We talk to an organisation involved with what it says is the fast-growing market for the low-emission energy sector in India. The country has been rapidly industrialising, raising demand for energy and also concerns about pollution and sustainability. And that creates investment opportunities.
The market for energy efficiency is already a hot area, and a UK-based outfit predicts that India is full of promise for this market segment.
EnergyPro Asset Management, a UK company focused on producing energy without environmental drawbacks, recently said it was seeking to raise £2 million ($2.51 million) in working capital as part of its drive to open up investors to India’s $12 billion energy efficiency market.
UK investors can tap into the story via an Enterprise Investment Scheme. The £2 million sum comes under the EIS umbrella.
Energy efficiency is a notable trend, although not without controversy considering the debate about where nuclear energy fits into this, for example.
India’s importance as a major economy is only likely to grow, particularly as Western countries’ relations with China turn cooler for a variety of reasons. Historically, the UK has strong ties to India.
This news service recently spoke to the EPAM team about its business. (Editor’s note: the acronym EPAM is not to be confused with the US-based software services firm EPAM.)
Please give some background about the firm.
The company was created in early 2017 as a spin-off from our consultancy company EnergyPro Ltd. It was created specifically to hold a share in the Joint Venture with Energy Efficiency Services Ltd (EESL). EESL had engaged EnergyPro Ltd to assess the UK market and identify acquisition opportunities, driven by its strategy of international expansion out of India and the need to identify technologies and approaches that could be used in the Indian energy efficiency market. The company currently has a staff of four in the UK. Its main asset to date is the share in the JV with EESL.
The £2 million EPAM fundraise relates to working capital for EPAM to finance the resources (in-house and associates) required in the UK and India to originate, analyse and transact opportunities.
For the investments into technologies and companies, we will look into using any appropriate tax efficiencies and concessionary funding available from both UK and Indian administrations, but these investments will not fall under EPAM’s clearance.
What sort of rates of return do you hope/expect these investments to generate?
Projects in the specific energy transition sectors we are focused on are likely to achieve above market rates of returns as they are in high growth markets and relatively neglected compared with ‘mainstream’ generation projects such as renewables.
We believe that every investment should deliver not only strong financial performance but also solutions to the world’s most pressing social and environmental challenges, and that ‘impact’ is becoming the third dimension of investing, alongside risk and return. All of our projects will be designed to maximize impact and we will measure and report on impact as well as financial returns.
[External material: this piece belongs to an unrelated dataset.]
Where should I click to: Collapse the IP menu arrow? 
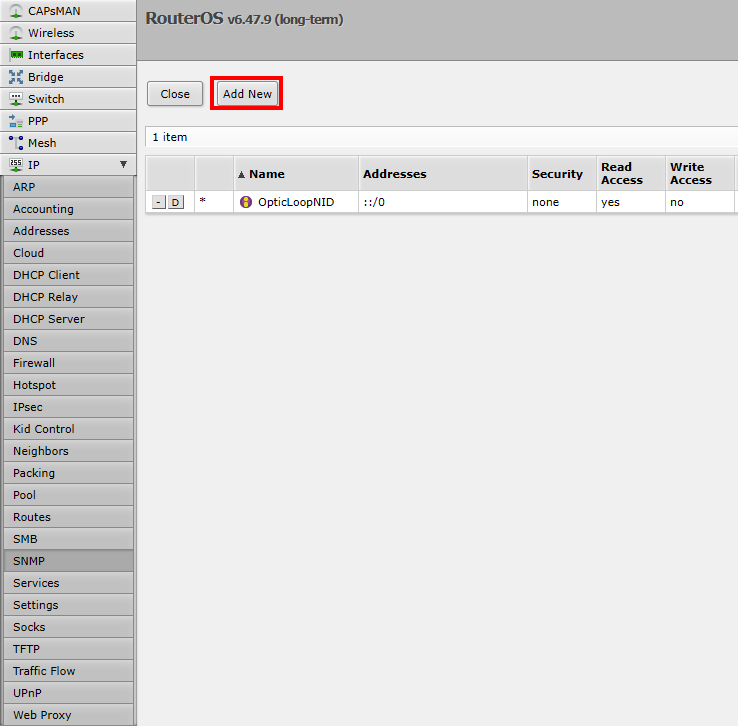tap(123, 165)
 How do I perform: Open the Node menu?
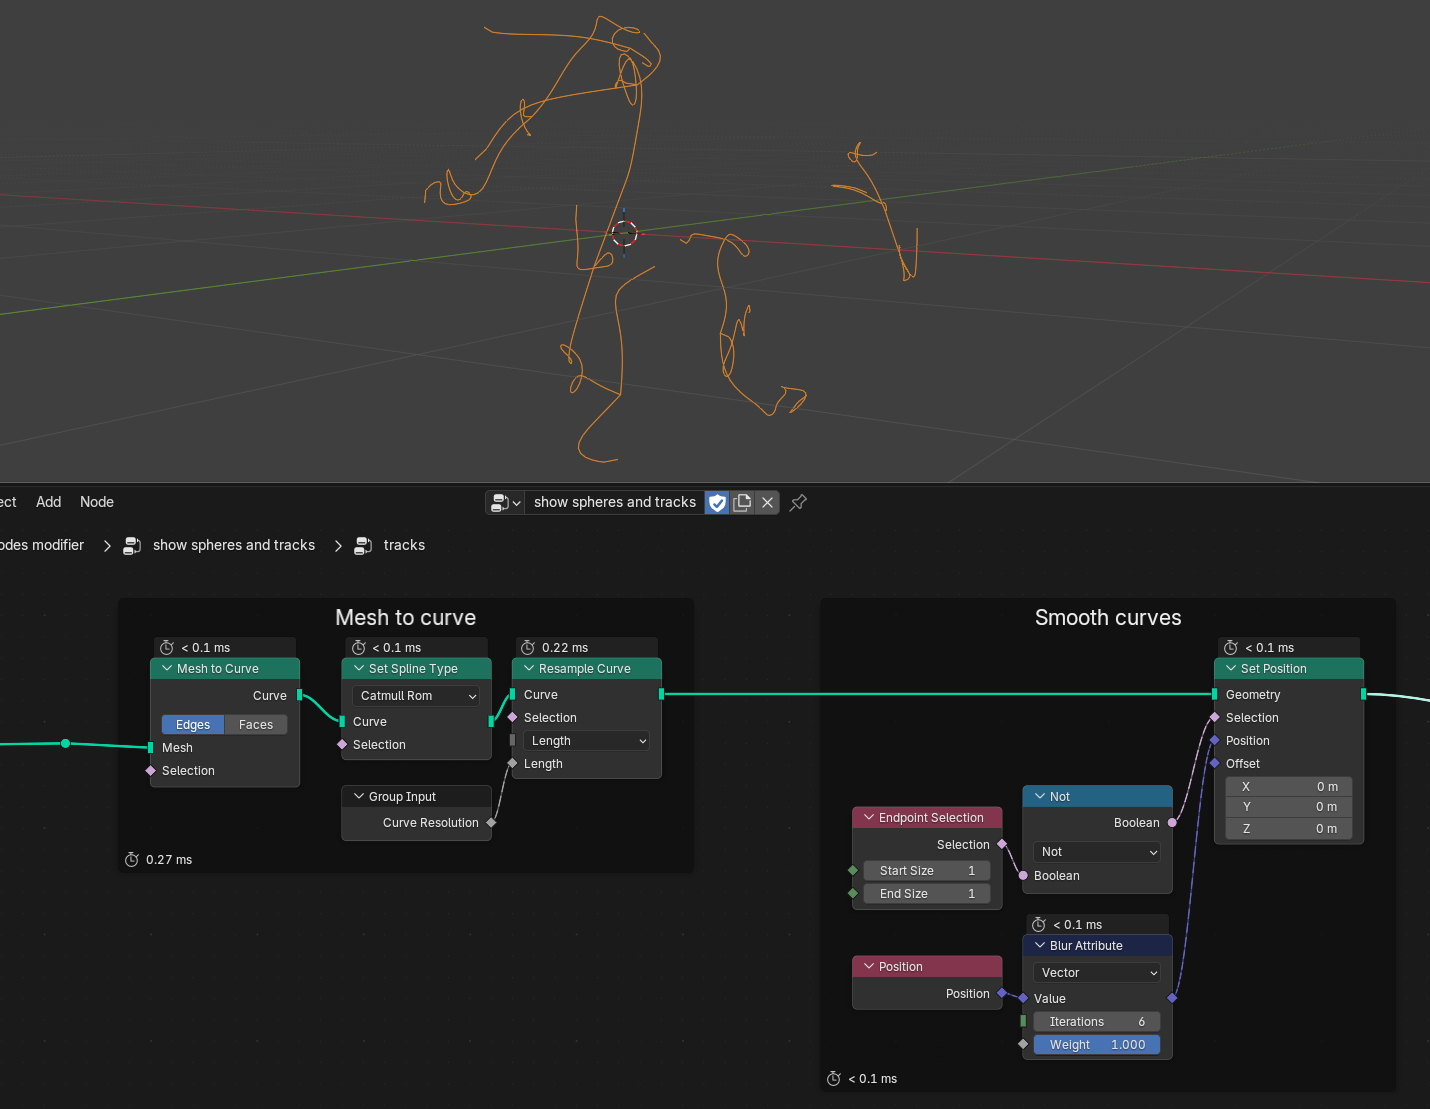coord(97,502)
How do you deal with currency fluctuations between sterling and the Indian currency?
EPAM’s costs are primarily in UK sterling, so the exposure to forex is dealt with through contingency in the model. Individual investments will have bespoke forex considerations as part of the risk management strategy.
What sort of measures does the firm use to decide on investments?
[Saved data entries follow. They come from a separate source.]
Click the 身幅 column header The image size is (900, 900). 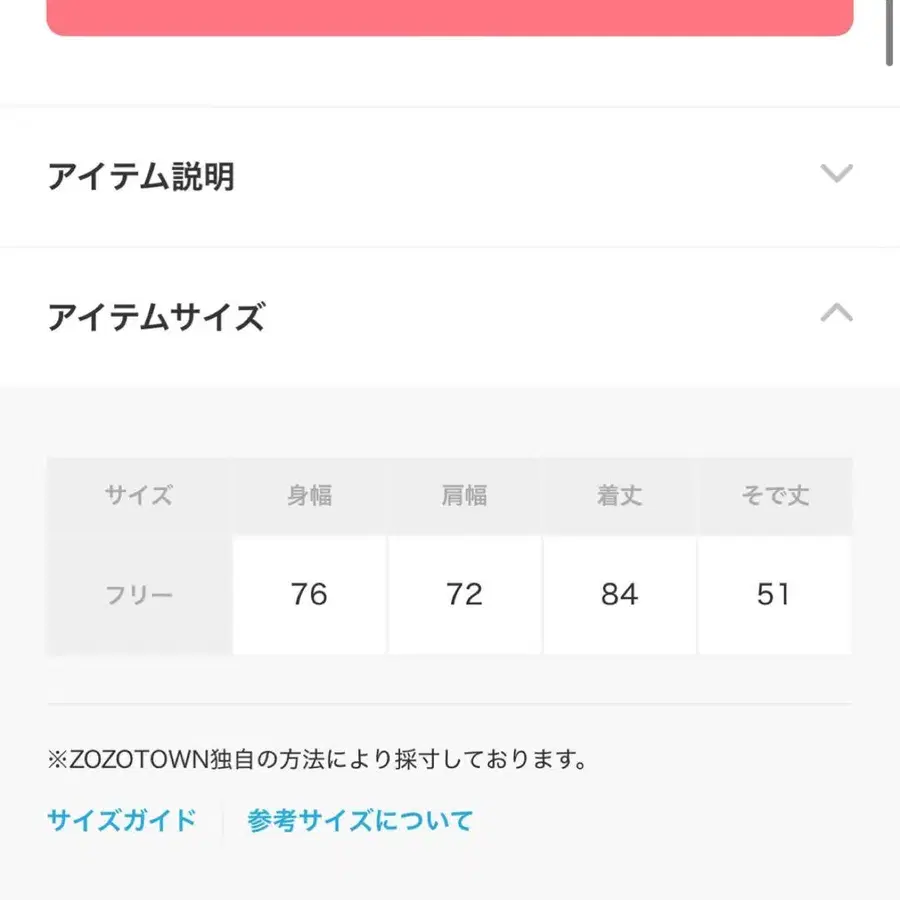(309, 495)
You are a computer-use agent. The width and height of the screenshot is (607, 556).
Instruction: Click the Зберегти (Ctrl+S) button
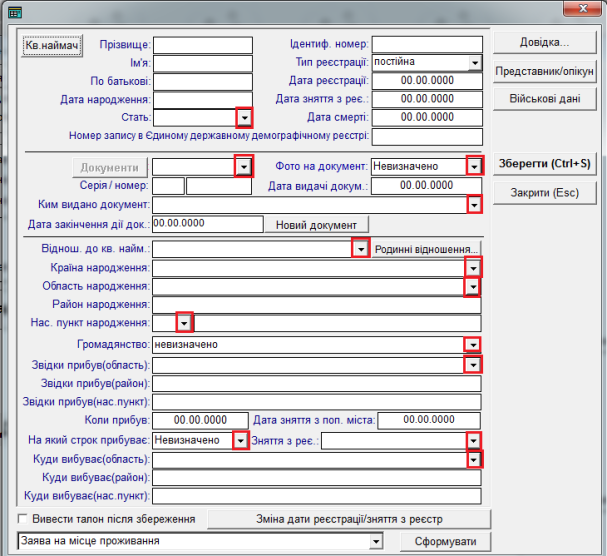(544, 164)
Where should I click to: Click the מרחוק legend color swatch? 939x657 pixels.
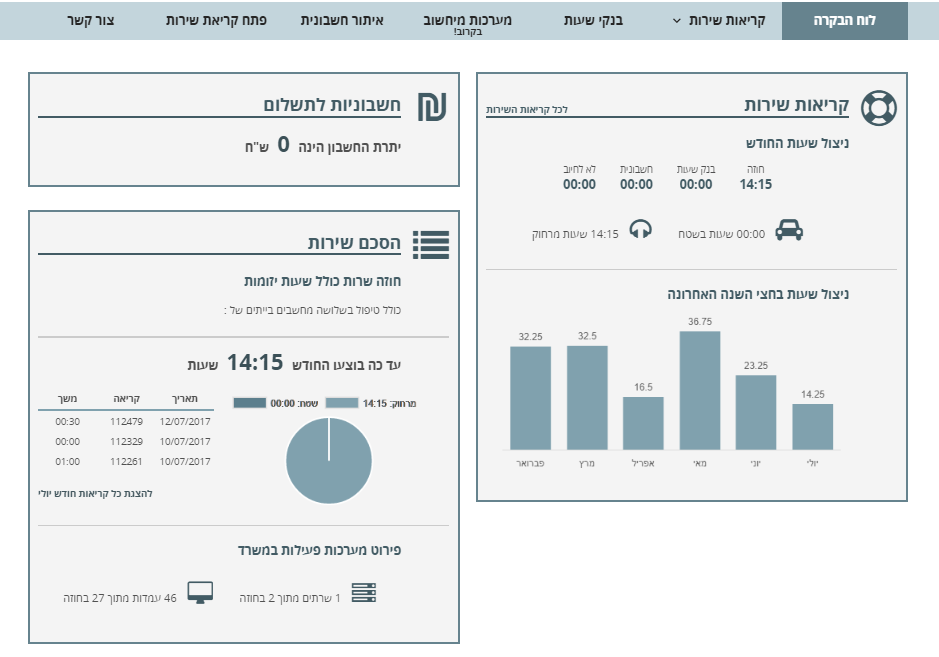[342, 403]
Investment opportunities are screened according to how they fit known needs in India, technological maturity (ideally TRL 8 and above), team and potential impact.
A typical engagement would have a defined output in India capable of achieving about a £25 million capital investment and/or about a £10 million annual revenue target in three years. Where applicable, it should be adaptable to the Make in India programme with intellectual property that exists and is defensible in the region.
All opportunities are assessed for impact as well as financial performance at the evaluation stage and data collection and measurement is built into the transaction structure.